_EXTRAIT DU DOCUMENT_:
========
Alain Bossé et Paul Roux2025/05/29

DÉPLACEMENT DES COULEUVRES BRUNES ET PROTECTION DES ESPÈCES MENACÉES

(English version follows)

Le 8 avril dernier, l’Arrondissement de Verdun, sans crier gare (sinon le matin même), a lancé une grande opération pour faire disparaître les couleuvres brunes du terrain où il entend aménager une pumptrack, à la Pointe-Sud de L’Île-des-Sœurs, près du Boisé Saint-Paul. Une haute clôture inesthétique a été érigée, de la machinerie lourde utilisée, le sol creusé, des arbres arrachés et, fort probablement, des serpents écrasés.

 

L’ennui, c’est que Verdun n’a pas obtenu la permission environnementale requise du Gouvernement du Québec. En effet, avant de déplacer une espèce menacée ou vulnérable au Québec, il faut avoir en main une autorisation ministérielle. Quiconque procède sans les prérequis prescrits en vertu de la Loi sur les espèces menacées ou vulnérables (chapitre E-12.01) commet une infraction. 

 

Chez nous, la couleuvre brune a été placée sur la liste des espèces menacées ou vulnérables dès 1992. Il s’agit du serpent le plus rare dans la province. « C’est une petite couleuvre discrète, qui fréquente les milieux ouverts et la lisière des boisés », peut-on lire dans un rapport pour le ministère des Ressources naturelles et de la Faune. On l’observe uniquement dans la grande région de Montréal, où elle est constamment menacée par la densification et l’urbanisation. L’empiétement urbain érode et isole ses populations.
========
_LISTE DES ENTRÉES_:
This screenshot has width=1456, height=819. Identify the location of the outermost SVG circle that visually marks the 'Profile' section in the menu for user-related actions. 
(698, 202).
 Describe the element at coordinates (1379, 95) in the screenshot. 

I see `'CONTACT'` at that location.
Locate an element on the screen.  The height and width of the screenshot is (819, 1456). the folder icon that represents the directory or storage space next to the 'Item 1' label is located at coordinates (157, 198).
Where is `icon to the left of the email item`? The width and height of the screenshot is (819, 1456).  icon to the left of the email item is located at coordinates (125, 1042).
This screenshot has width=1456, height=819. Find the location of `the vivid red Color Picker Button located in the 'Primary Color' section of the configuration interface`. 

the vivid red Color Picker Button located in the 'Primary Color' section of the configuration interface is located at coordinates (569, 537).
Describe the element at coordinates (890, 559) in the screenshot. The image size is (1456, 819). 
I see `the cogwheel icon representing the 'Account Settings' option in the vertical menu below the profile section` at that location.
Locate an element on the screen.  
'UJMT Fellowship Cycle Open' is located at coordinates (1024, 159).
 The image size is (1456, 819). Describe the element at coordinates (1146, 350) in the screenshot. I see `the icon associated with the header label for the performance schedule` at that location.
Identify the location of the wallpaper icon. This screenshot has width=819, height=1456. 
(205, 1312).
========
_EXERCICES ÉCRITS_:
A. D'après l'extrait, dans quelle région observe-t-on la couleuvre brune ?
B. Reproduisez le passage de l'extrait qui commence à « Le 8 avril dernier, l’Arrondissement » et se termine à « des serpents écrasés. ».
La liste ci-dessus n'a aucun rapport avec l'extrait.

_CORRIGÉ DES EXERCICES_:
A. Uniquement dans la grande région de Montréal.

B.
Le 8 avril dernier, l’Arrondissement de Verdun, sans crier gare (sinon le matin même), a lancé une grande opération pour faire disparaître les couleuvres brunes du terrain où il entend aménager une pumptrack, à la Pointe-Sud de L’Île-des-Sœurs, près du Boisé Saint-Paul. Une haute clôture inesthétique a été érigée, de la machinerie lourde utilisée, le sol creusé, des arbres arrachés et, fort probablement, des serpents écrasés.